The answer consists of the lines from the line holding "Viewport: 674px width, 582px" through the last line of the entries, retyped exactly, and nothing else. No pictures belong in it.
── DATA IN THIS EXERCISE
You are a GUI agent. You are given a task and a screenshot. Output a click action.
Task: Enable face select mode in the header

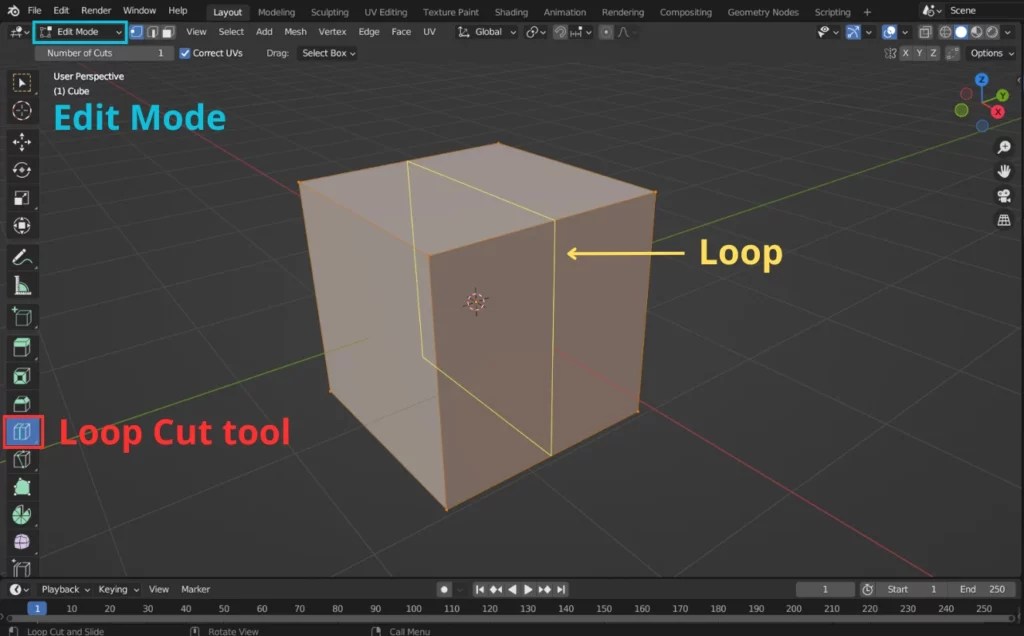tap(168, 31)
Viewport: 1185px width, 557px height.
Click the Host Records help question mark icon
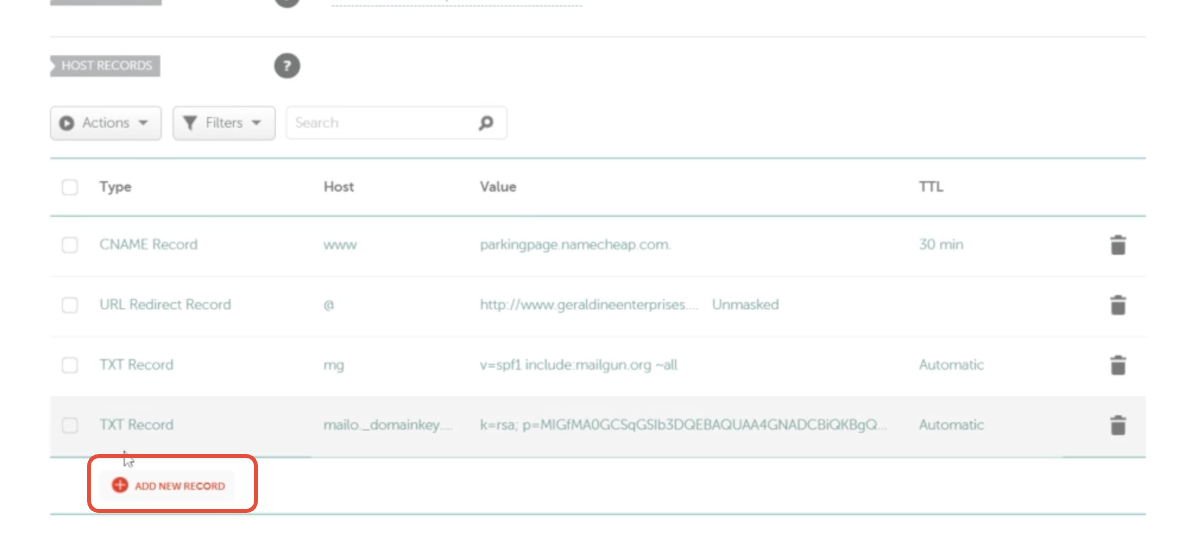click(x=287, y=66)
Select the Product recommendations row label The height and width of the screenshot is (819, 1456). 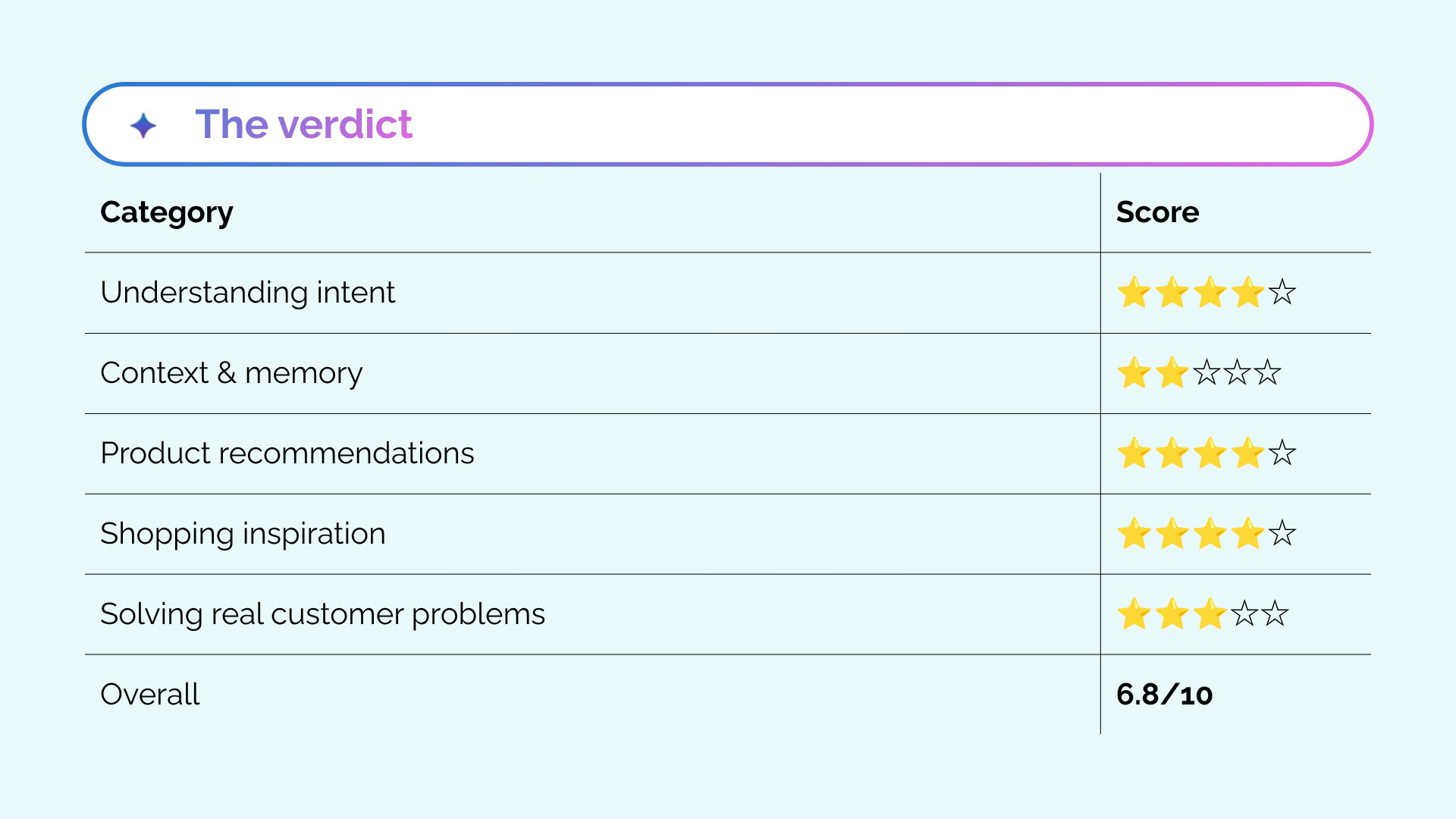click(287, 453)
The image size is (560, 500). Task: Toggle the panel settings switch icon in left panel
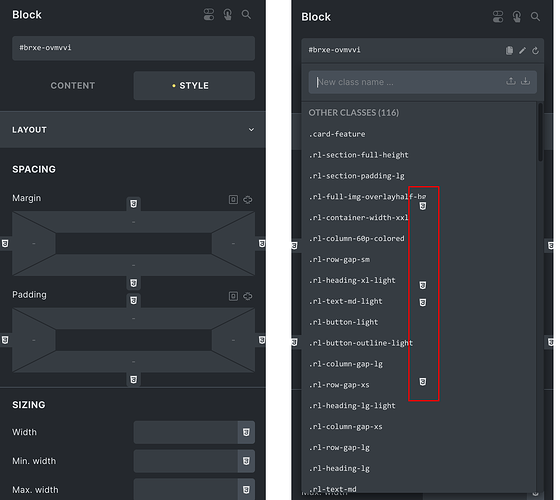(x=209, y=15)
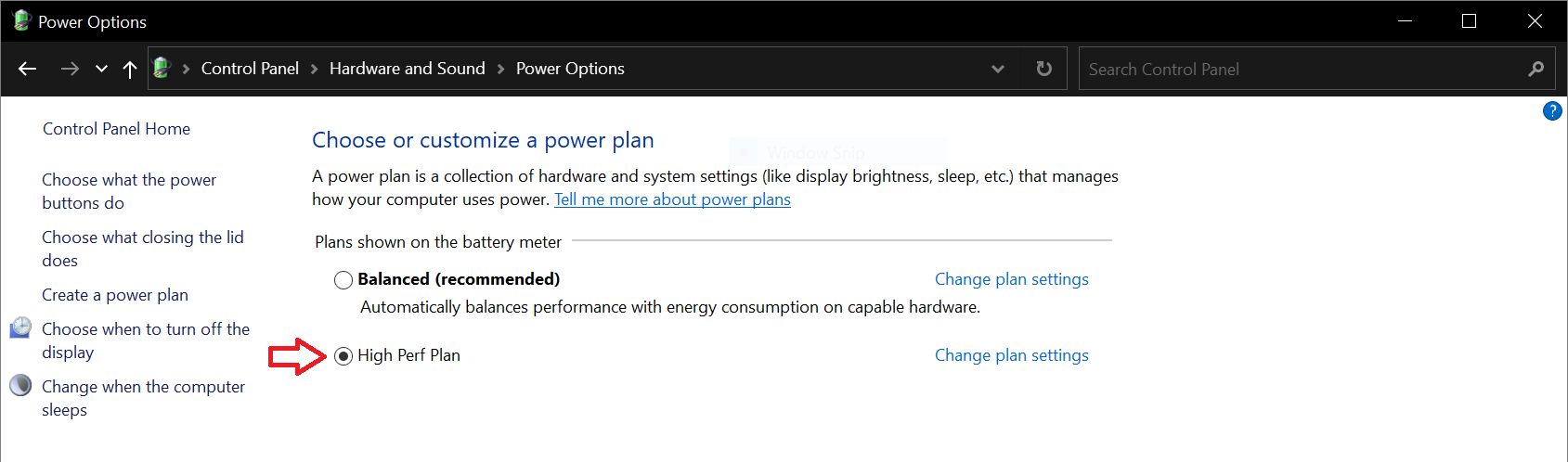The width and height of the screenshot is (1568, 462).
Task: Click the forward navigation arrow
Action: (70, 69)
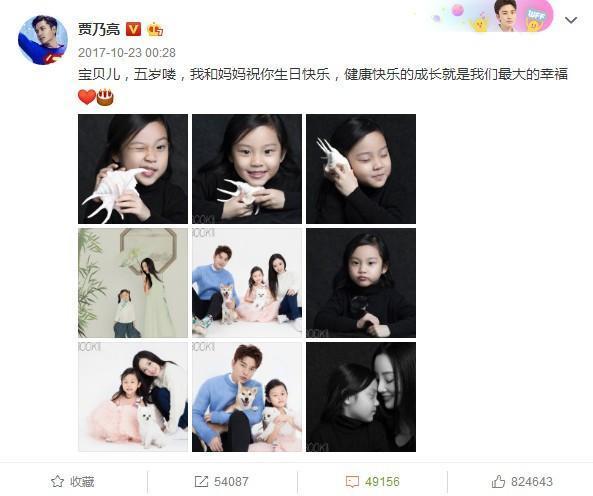Open the post timestamp 2017-10-23 00:28

pos(127,53)
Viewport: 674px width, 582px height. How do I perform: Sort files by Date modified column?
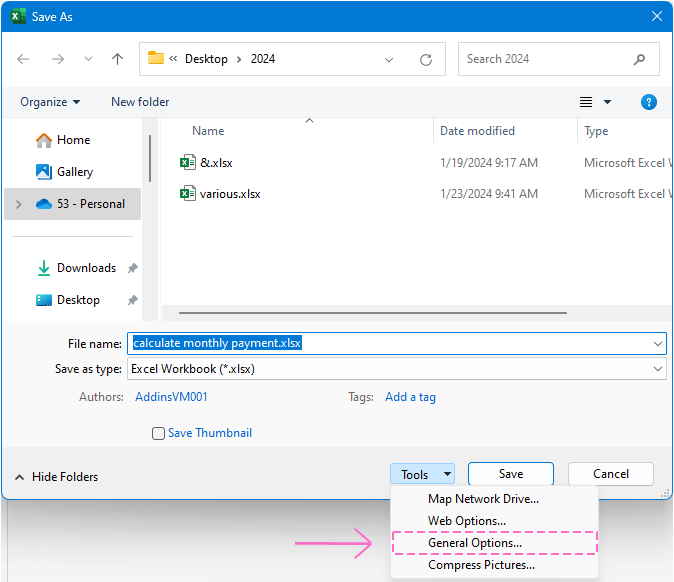[478, 131]
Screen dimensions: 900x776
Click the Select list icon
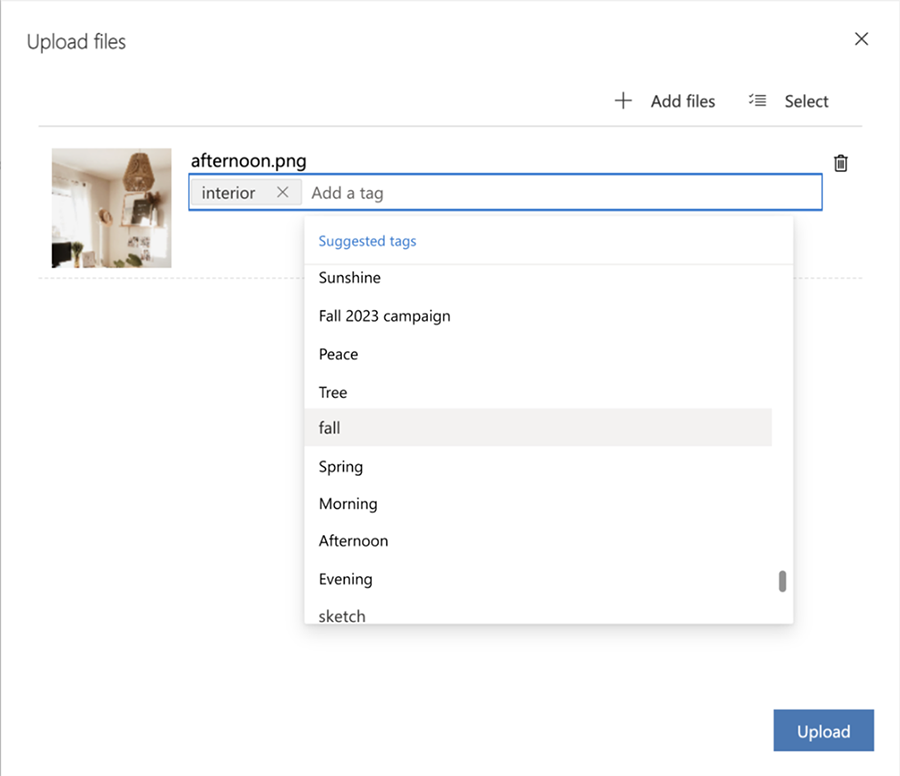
────
[PROBLEM SOLUTION]:
Viewport: 674px width, 582px height. How do I perform: Sort files by Date modified column?
[478, 131]
Screen dimensions: 900x776
Click the Select list icon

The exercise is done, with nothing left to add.